Rewrite the entries as a numbered list with blank lines removed, covering everything from the line containing "Identify the location of x-tick-label: N." down to the line containing "at that location.", both included.

• • • •

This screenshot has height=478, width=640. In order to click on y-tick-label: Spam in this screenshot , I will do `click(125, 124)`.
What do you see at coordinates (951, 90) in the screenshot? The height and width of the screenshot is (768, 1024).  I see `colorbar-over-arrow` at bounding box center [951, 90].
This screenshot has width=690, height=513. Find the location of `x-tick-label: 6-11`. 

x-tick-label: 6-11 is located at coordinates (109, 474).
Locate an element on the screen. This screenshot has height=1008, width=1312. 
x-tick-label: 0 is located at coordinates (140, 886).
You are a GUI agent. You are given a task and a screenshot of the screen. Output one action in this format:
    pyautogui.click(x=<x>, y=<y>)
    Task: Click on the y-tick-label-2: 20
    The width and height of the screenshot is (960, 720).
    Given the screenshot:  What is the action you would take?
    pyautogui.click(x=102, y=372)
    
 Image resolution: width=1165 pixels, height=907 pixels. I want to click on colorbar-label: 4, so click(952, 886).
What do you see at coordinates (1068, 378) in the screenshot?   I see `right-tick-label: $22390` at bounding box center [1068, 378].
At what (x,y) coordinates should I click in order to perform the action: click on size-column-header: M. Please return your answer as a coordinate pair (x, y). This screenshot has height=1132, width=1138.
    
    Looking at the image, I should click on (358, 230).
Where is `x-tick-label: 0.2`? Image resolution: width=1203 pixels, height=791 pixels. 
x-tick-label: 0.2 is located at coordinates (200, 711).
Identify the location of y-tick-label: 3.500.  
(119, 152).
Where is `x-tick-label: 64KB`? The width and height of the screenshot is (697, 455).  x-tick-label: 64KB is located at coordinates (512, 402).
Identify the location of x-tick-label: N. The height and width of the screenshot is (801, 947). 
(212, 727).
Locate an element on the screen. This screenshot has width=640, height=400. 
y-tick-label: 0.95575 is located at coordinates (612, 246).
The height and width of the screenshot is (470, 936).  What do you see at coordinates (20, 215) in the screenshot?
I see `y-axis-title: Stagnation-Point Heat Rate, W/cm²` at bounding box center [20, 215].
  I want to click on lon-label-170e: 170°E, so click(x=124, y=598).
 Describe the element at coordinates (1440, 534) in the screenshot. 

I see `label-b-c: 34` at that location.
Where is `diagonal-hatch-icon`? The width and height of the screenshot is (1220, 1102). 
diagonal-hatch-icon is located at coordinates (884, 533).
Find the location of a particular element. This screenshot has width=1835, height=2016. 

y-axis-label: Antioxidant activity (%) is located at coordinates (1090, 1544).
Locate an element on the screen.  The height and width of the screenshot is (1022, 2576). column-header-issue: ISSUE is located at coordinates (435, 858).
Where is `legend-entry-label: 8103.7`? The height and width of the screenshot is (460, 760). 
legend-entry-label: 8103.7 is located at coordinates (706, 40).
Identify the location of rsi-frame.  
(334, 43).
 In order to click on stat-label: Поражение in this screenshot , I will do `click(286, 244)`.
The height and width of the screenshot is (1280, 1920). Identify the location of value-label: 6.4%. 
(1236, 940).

• • • •

* RESPONSE TO THIS TASK
1. Identify the location of x-tick-label: N. The height and width of the screenshot is (801, 947). 
2. (212, 727).
3. Locate an element on the screen. This screenshot has width=640, height=400. 
4. y-tick-label: 0.95575 is located at coordinates (612, 246).
5. The height and width of the screenshot is (470, 936).  What do you see at coordinates (20, 215) in the screenshot?
6. I see `y-axis-title: Stagnation-Point Heat Rate, W/cm²` at bounding box center [20, 215].
7.   I want to click on lon-label-170e: 170°E, so click(x=124, y=598).
8.  Describe the element at coordinates (1440, 534) in the screenshot. 
9. I see `label-b-c: 34` at that location.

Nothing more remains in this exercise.